▶ **The task**
This exercise calls for every line of the data below with the string "final" in it.

▶ **Data extracts**
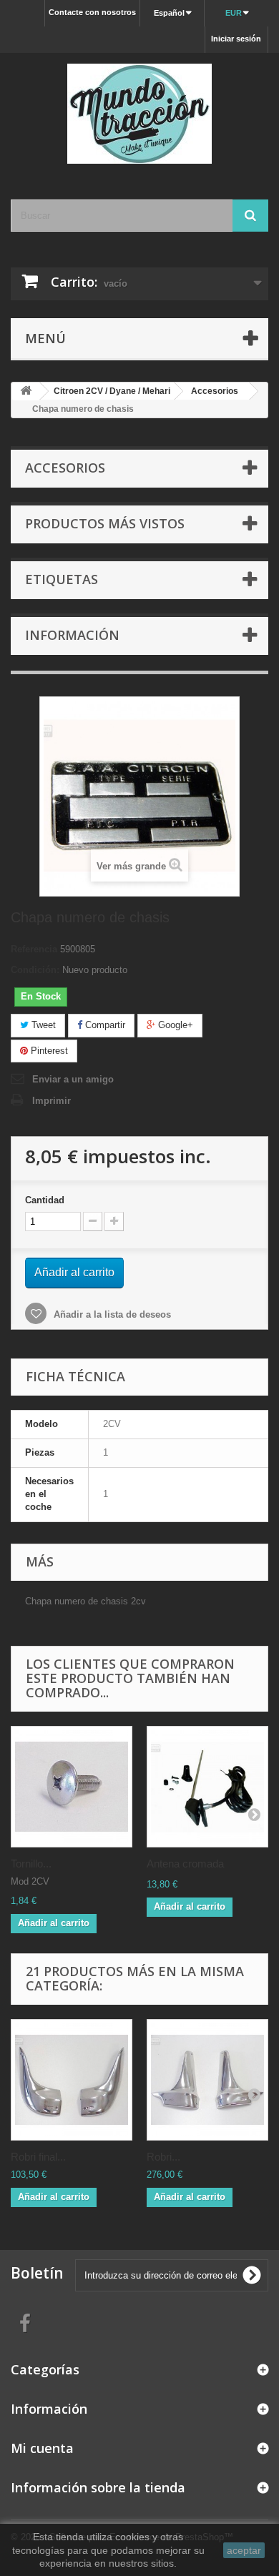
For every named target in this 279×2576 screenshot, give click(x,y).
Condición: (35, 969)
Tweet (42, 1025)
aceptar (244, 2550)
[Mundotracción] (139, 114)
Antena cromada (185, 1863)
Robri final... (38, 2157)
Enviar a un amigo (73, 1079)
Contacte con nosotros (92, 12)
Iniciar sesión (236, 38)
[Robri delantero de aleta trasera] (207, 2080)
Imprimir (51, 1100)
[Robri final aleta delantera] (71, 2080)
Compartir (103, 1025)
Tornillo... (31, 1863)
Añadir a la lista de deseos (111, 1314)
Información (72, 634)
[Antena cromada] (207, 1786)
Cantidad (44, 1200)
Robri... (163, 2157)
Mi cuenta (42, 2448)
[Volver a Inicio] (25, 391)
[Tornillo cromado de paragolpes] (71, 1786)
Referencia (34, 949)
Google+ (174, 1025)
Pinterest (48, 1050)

==

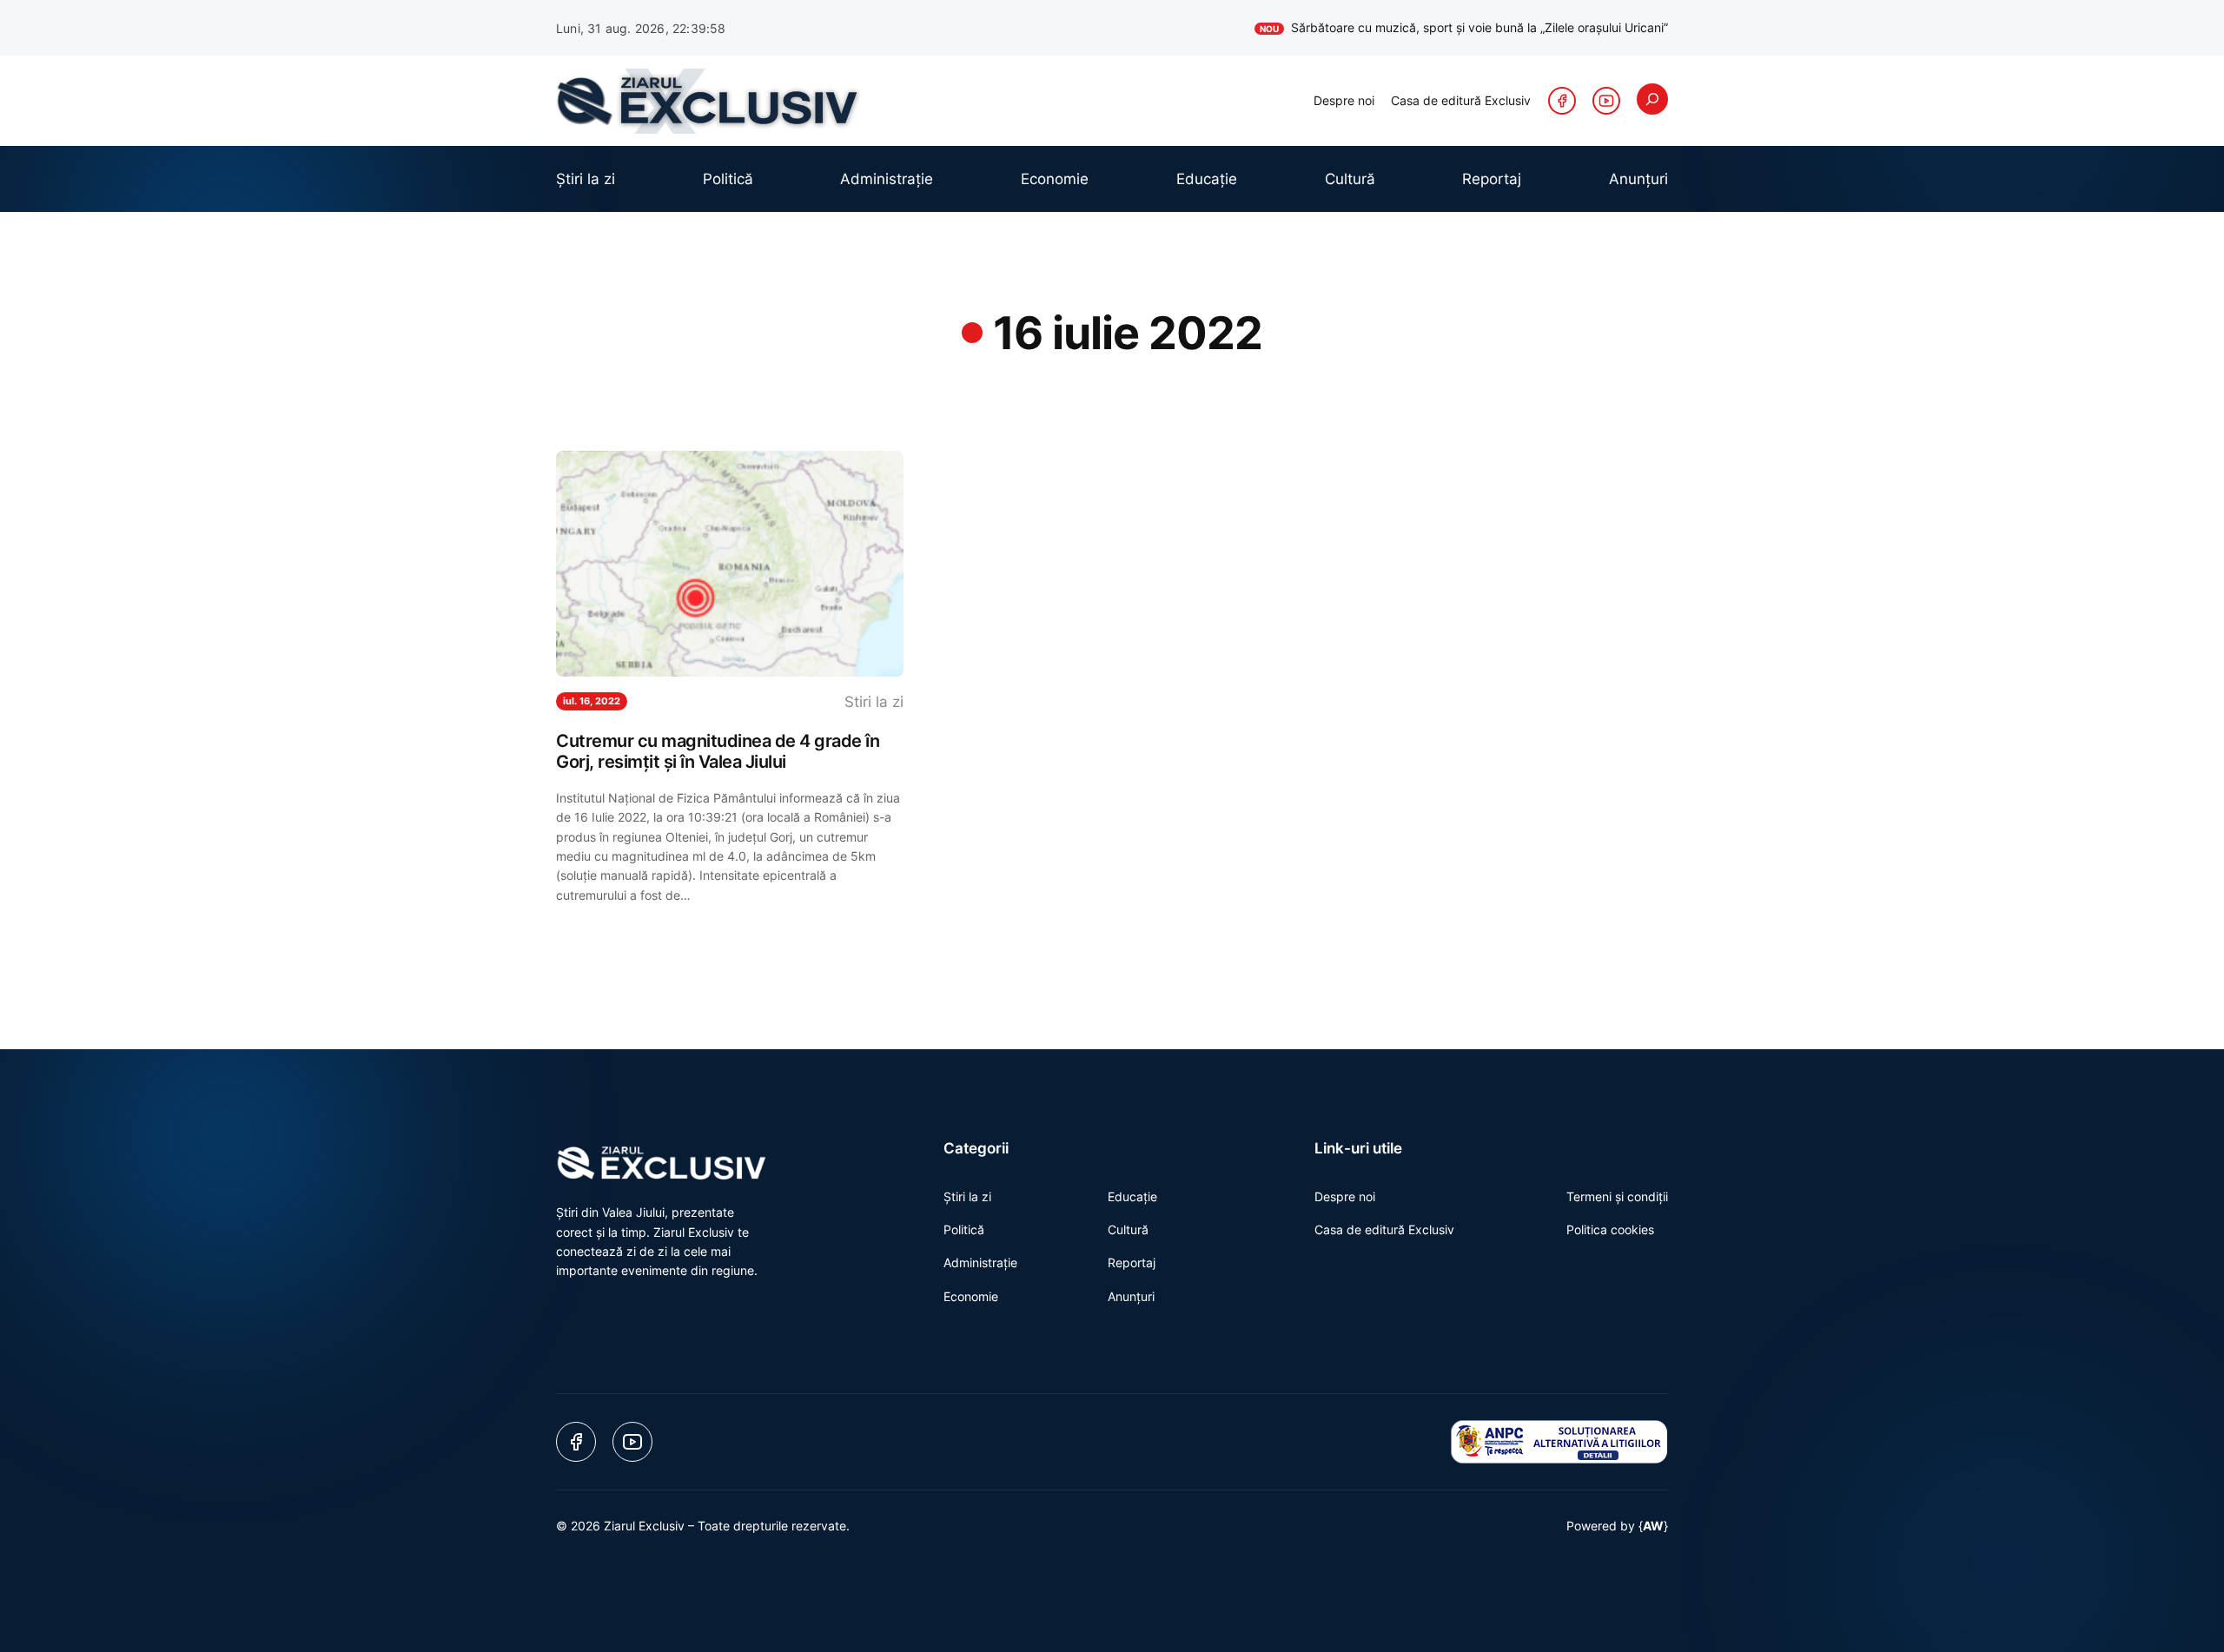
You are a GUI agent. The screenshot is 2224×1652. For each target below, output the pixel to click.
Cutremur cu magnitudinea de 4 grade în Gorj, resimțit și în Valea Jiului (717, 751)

▶ **Task solution**
Robri final... (38, 2157)
[Robri final aleta delantera] (71, 2080)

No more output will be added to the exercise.